Pourtant, comme l'indique Fast Company, il n'a fallu que quelques jours aux soldats ukrainiens pour apprendre à maîtriser l'interface de la chose et ses multiples boutons aux propriétés exotiques, quand la formation officielle des militaires américains peut durer des semaines.

«Le laps de temps entre l'arrivée des Himars sur le terrain et leurs premières destructions a été court. Selon le Pentagone, ils ont atteint des centaines de cibles dès leurs premiers jours d'utilisation», affirme Jon O'Gorman. Cela coïncide avec sa propre expérience en Syrie: son supérieur lui a rapidement montré le fonctionnement de base de l'engin, et il a assez simplement pu apprendre le reste sur le tas.
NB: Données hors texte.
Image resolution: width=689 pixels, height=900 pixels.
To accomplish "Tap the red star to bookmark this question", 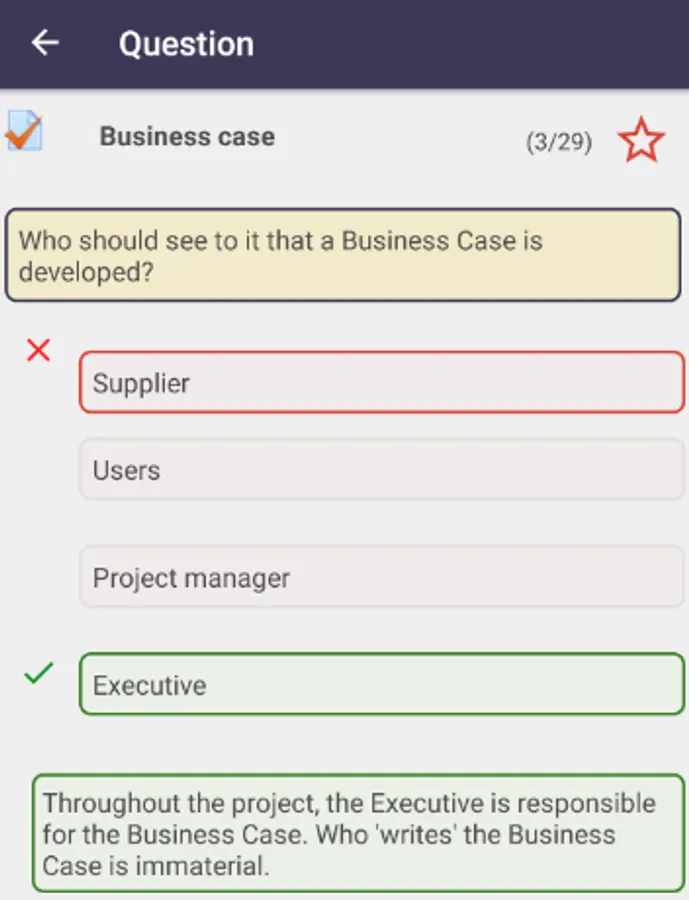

Contrairement à un canon classique, il n'y a ici aucune trajectoire balistique à calculer, à corriger selon le vent, la température ambiante et des conditions spécifiques. La cible est «marquée» par ses coordonnées GPS, quelques boutons sont impliqués et l'ordinateur du Himars fait le reste pour lancer un missile qui se guide ensuite lui-même vers sa funeste destination.

Dans certains cas, explique Jon O'Gorman, l'opérateur du Himars n'a même pas à entrer les coordonnées GPS de la chose à démolir: des militaires en reconnaissance, des drones ou des aéronefs et leurs pilotes humains se chargent de les envoyer à l'engin, qui n'a plus qu'à vérifier que tout est allumé et qu'il est tourné dans la bonne direction, puis à faire feu.

Cette simplicité d'utilisation n'est pas le fruit du hasard. Comme pour un logiciel grand public, le travail sur l'interface effectué par les constructeurs d'armements modernes (ici Lockheed Martin), conjointement avec les armées qui les leur commandent, est un processus long et réfléchi. De nombreux tests sont réalisés en amont pour rendre la chose la plus efficace possible dans le feu de l'action et les interfaces peuvent évoluer au fil du temps.

L'interface du Himars ne ressemble pas à celle d'un iPad avec ses quelques icônes à tapoter du doigt, mais bien à celle d'un appareil militaire. «Elle a une apparence quelque peu déplaisante, avec de nombreux boutons pour naviguer dans les menus», décrit à Fast Company Ken Shirriff, spécialiste de l'histoire informatique.

Cette austérité n'a pas empêché les militaires ukrainiens, déjà versés dans l'art de l'artillerie, de vite comprendre sur quoi appuyer –finalement pas grand-chose– pour que leurs Himars se mettent à provoquer la panique du côté russe.